Solyndra, a San Francisco based solar panel company that received a $535 million loan guarantee from the federal government has declared bankruptcy. Last year President Obama touted the company as “leading the way” in the green jobs future he envisions.
Just a few months ago, ABC News revealed that one of the major financial backers for Solyndra is also a major donor to the Obama campaign.
The donor, Steve Westley, has subsequently been named to the President’s Energy Advisory Board. Solyndra was supposed to have produced 4,000 jobs with the loan guarantee. Now all of the company’s employees have been laid-off. Mr. Westley is still on the advisory board.
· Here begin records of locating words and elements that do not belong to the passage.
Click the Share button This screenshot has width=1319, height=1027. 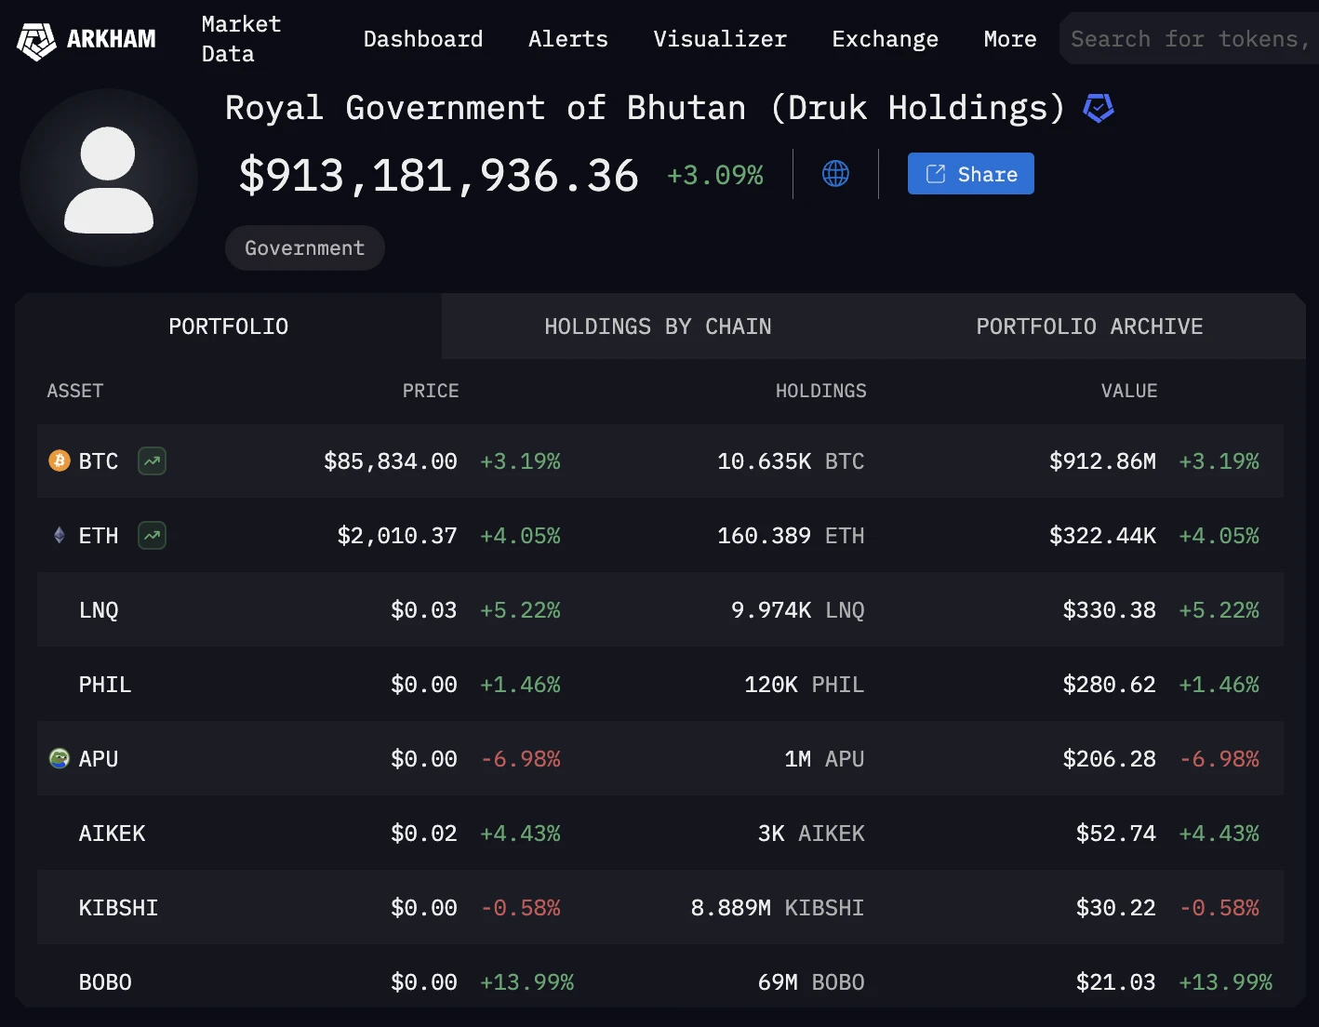(x=970, y=174)
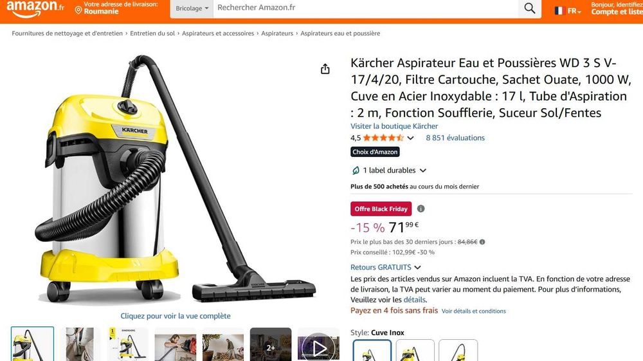Select the third style variant swatch
This screenshot has width=643, height=361.
point(458,350)
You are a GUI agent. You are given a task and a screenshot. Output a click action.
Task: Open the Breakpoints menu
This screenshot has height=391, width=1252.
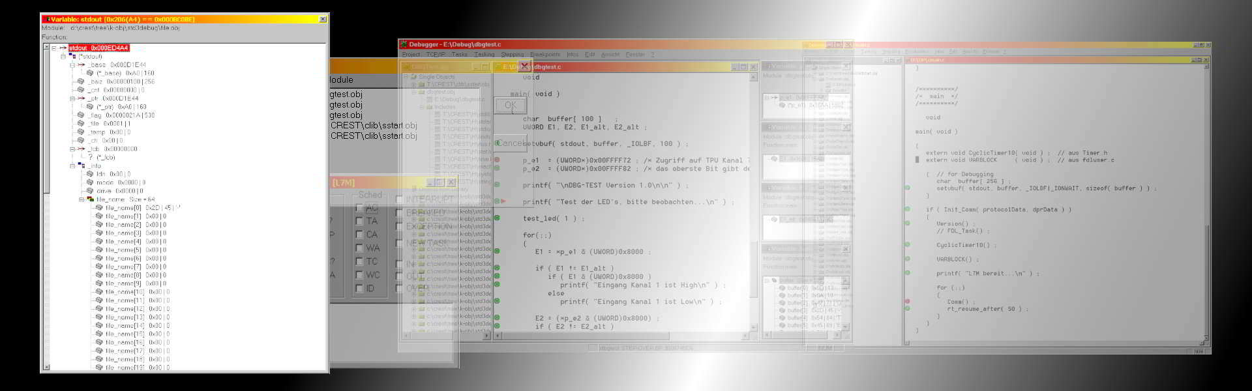(544, 55)
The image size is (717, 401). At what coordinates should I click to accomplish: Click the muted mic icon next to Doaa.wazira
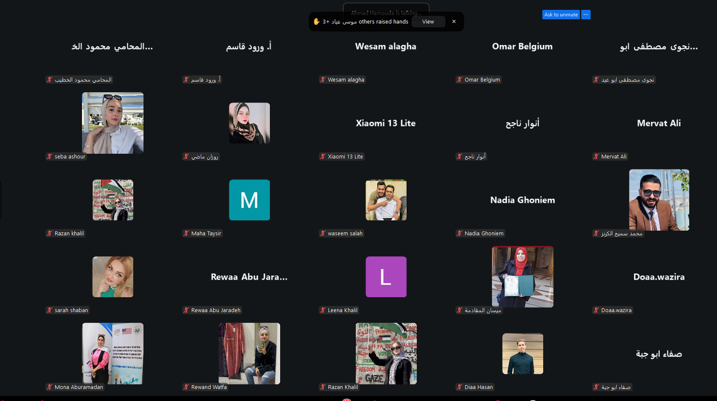[596, 310]
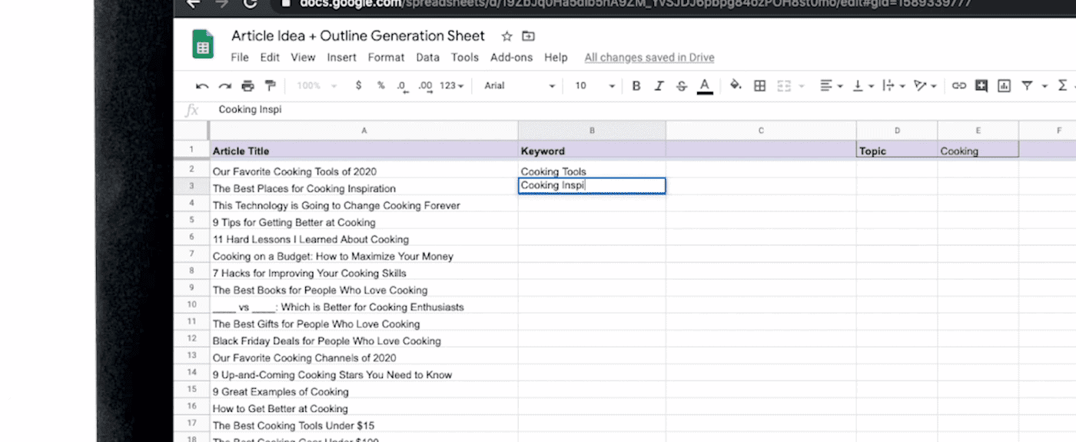Screen dimensions: 1076x442
Task: Toggle Bold formatting
Action: tap(636, 86)
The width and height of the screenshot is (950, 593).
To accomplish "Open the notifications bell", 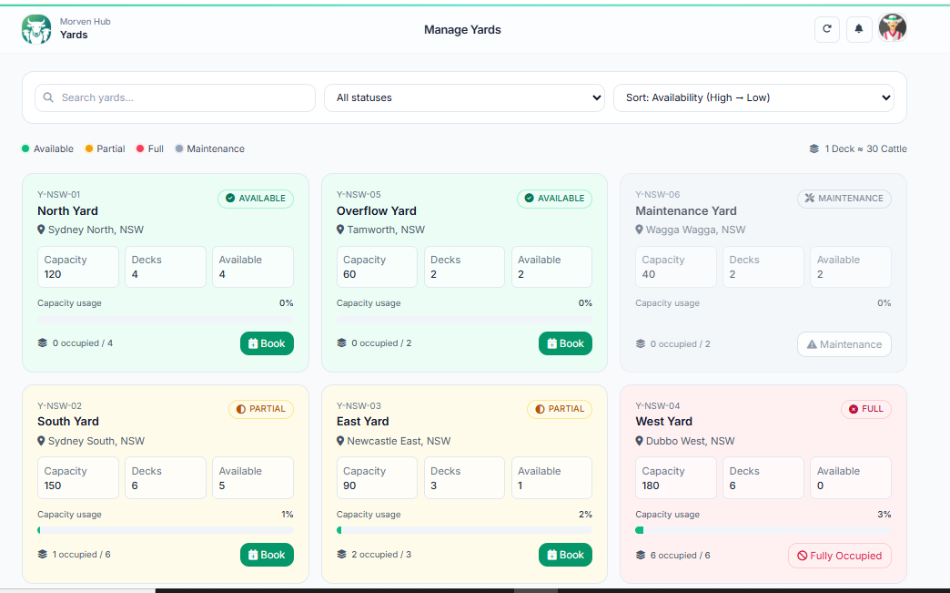I will tap(859, 29).
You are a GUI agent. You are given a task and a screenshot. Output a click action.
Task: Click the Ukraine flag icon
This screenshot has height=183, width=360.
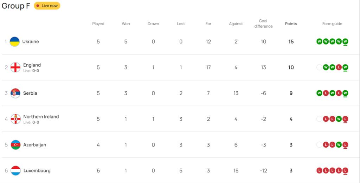pyautogui.click(x=15, y=42)
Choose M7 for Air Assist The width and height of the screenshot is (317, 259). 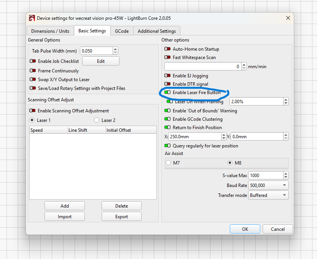169,163
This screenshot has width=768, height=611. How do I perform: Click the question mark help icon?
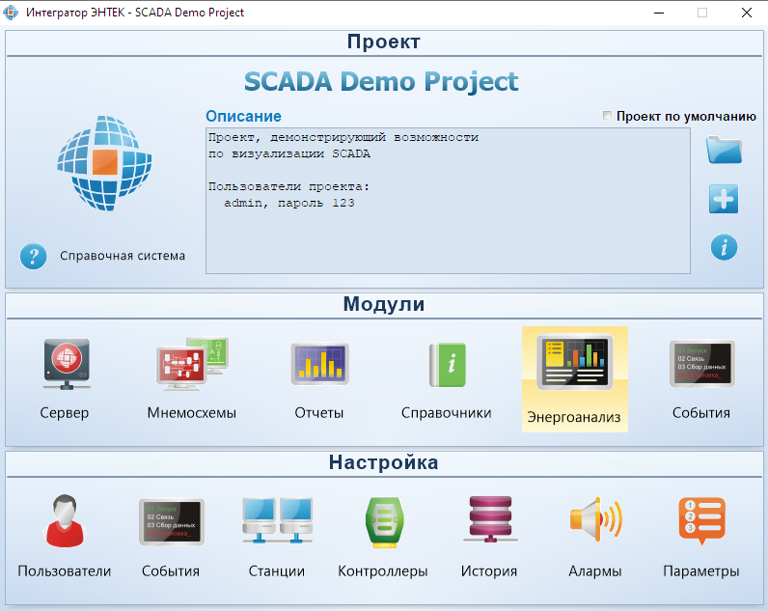pos(34,256)
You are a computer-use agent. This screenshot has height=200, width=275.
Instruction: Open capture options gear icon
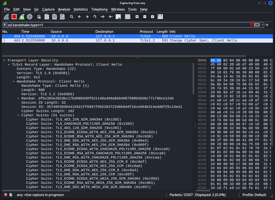coord(29,17)
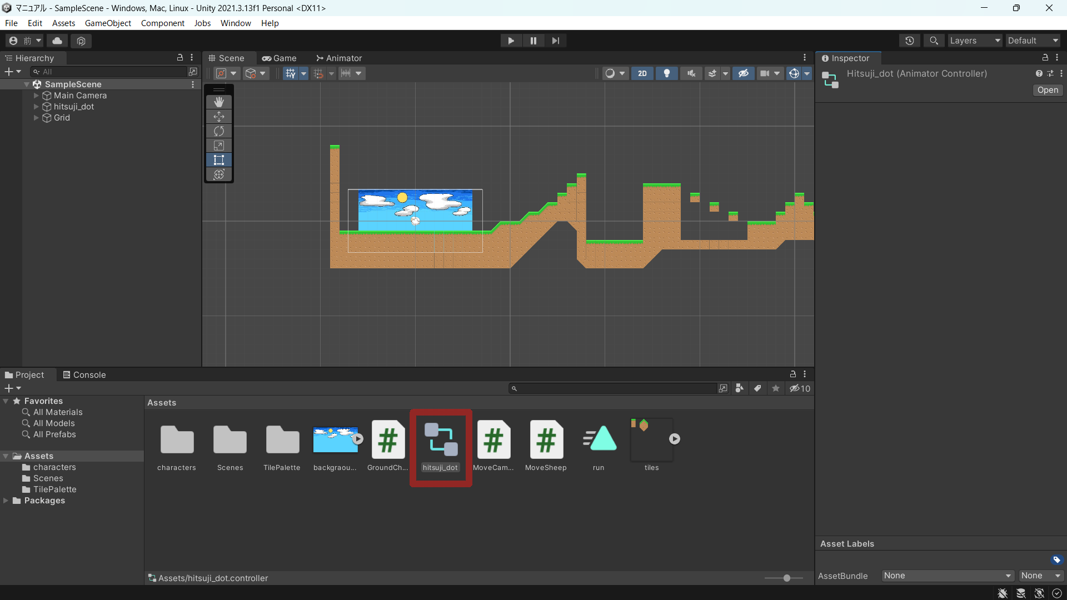The width and height of the screenshot is (1067, 600).
Task: Select the Hand view tool
Action: click(219, 102)
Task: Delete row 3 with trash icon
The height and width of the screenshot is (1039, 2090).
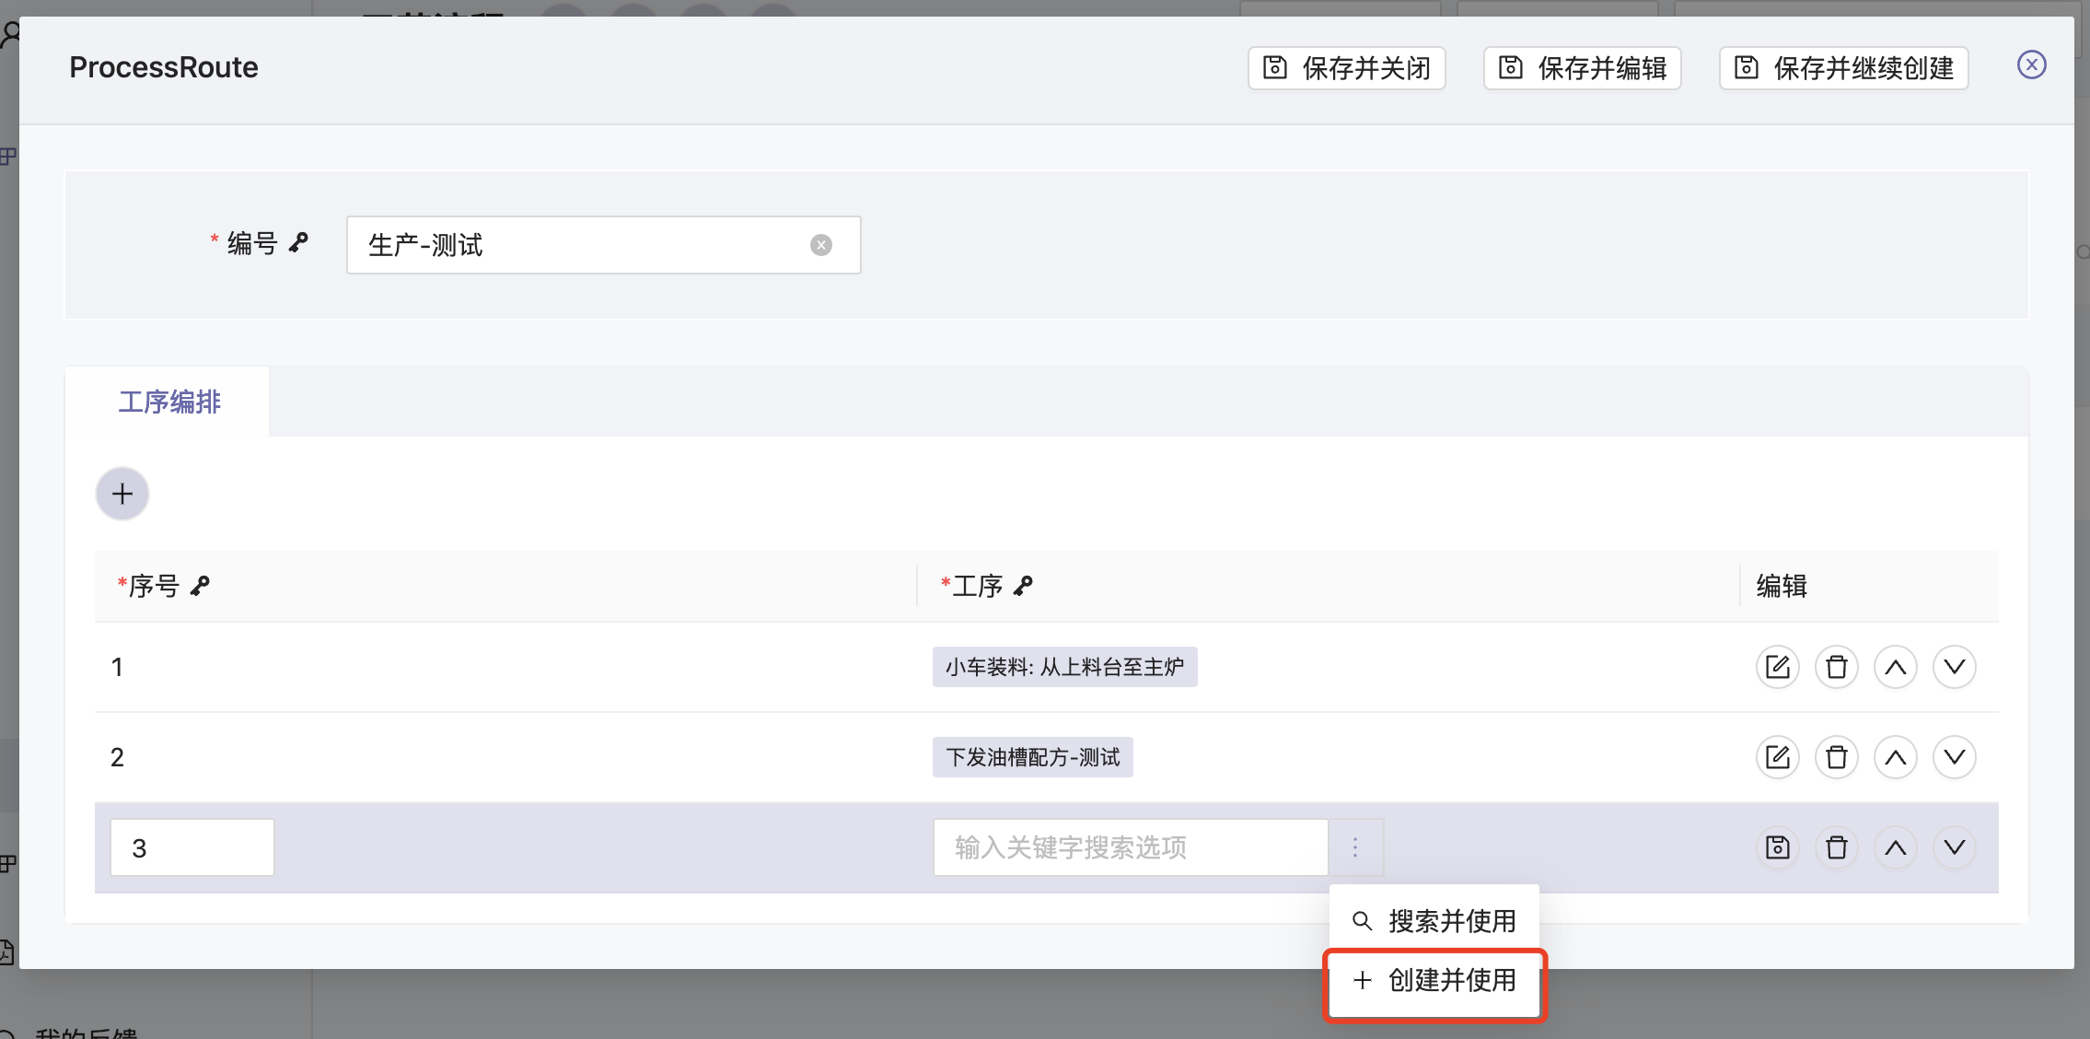Action: 1836,847
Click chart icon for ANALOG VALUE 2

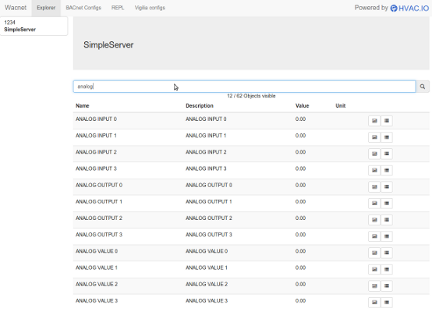pos(374,285)
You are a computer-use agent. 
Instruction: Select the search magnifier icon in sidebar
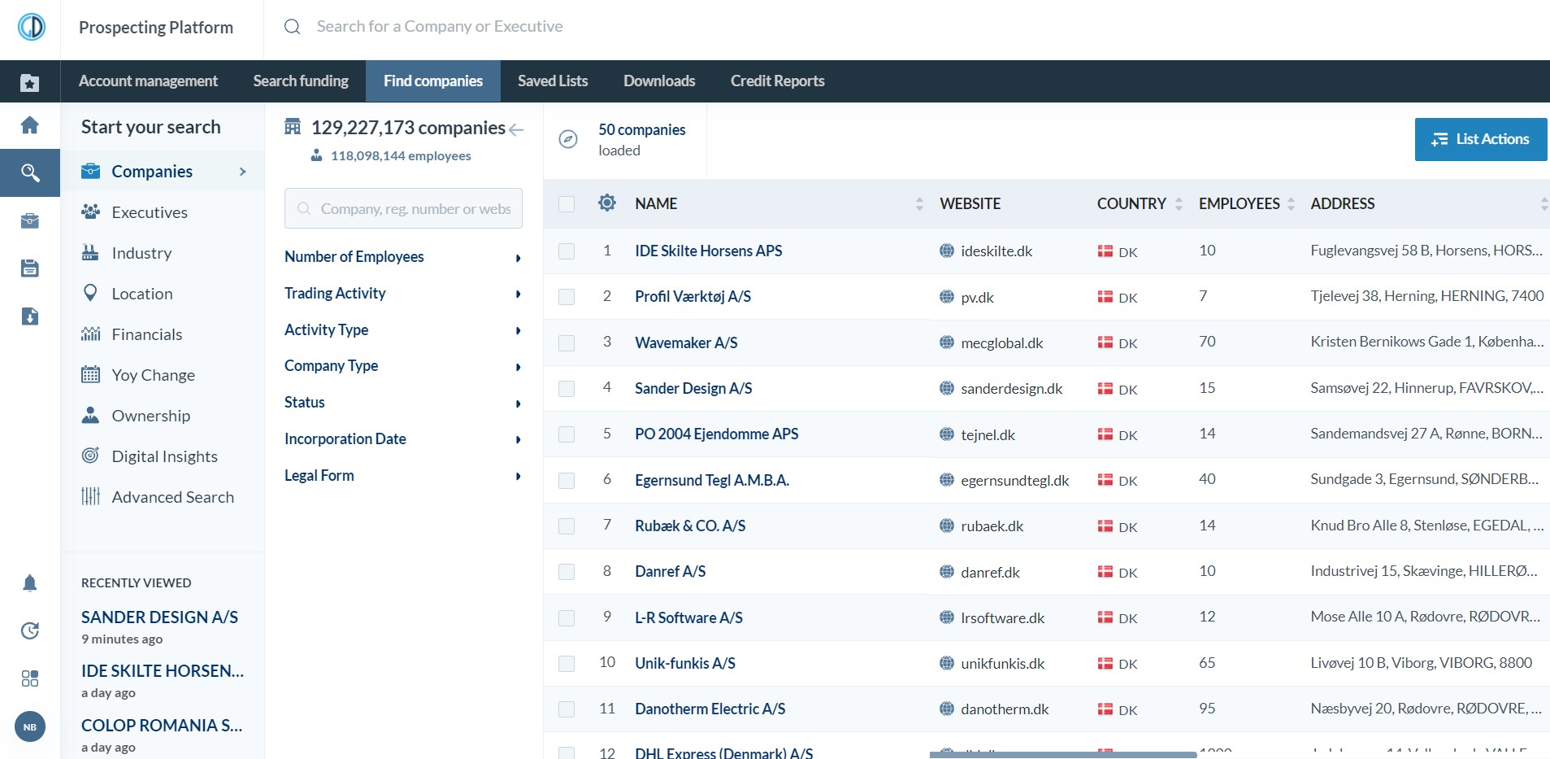[x=29, y=172]
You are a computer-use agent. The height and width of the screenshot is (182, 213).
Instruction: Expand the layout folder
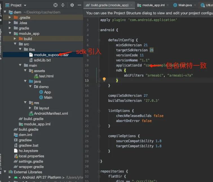[30, 108]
Congressman Cliff Stearns, Chair of House Energy and Commerce Committee’s Oversight Subcomittee, released the following statement this afternoon:
“In an apparent rush to push stimulus dollars out the door, the Obama Administration wasted $535 million in taxpayer funds in guaranteeing a loan to a firm that has proven to be unviable in the global market,” said Rep. Cliff Stearns (R-FL), Chairman of the House Energy and Commerce Committee’s Subcommittee on Oversight and Investigations. “For months, we have been investigating how and why nearly half a billion dollars in taxpayer money was committed to this financially troubled company.”
According to The Center for Public Integrity, one of Solyndra’s major investors was George Kaiser, an Oklahoma oil billionaire who raised large sums of money for Obama during the 2008 election. This raised concerns that politics my have played a role in putting taxpayer dollars at risk in making this loan guarantee. In addition, last year the Government Accountability Office issued an unusually blunt assessment of the Energy Department’s loan program, concluding that the department had “treated applicants inconsistently, favoring some and disadvantaging others.”
Using stimulus funds to promote job creation, the Department of Energy awarded a $535 million loan guarantee to Solyndra and the Obama Administration was supposed to review the loan to ensure that taxpayer money was not put at risk. Stearns has been investigating this loan program, and specifically the loan to Solyndra, and was forced to subpoena the Administration for records involving this loan guarantee.
“Although the Administration has been uncooperative with this investigation, this decision by Solyndra does not end our inquiry and we will continue to look into how this loan guarantee was approved and why the American taxpayers are mostly likely out $535 million,” added Stearns. “In addition, this brings up concerns if taxpayers were adequately protected during the restructuring of the loan to Solyndra.”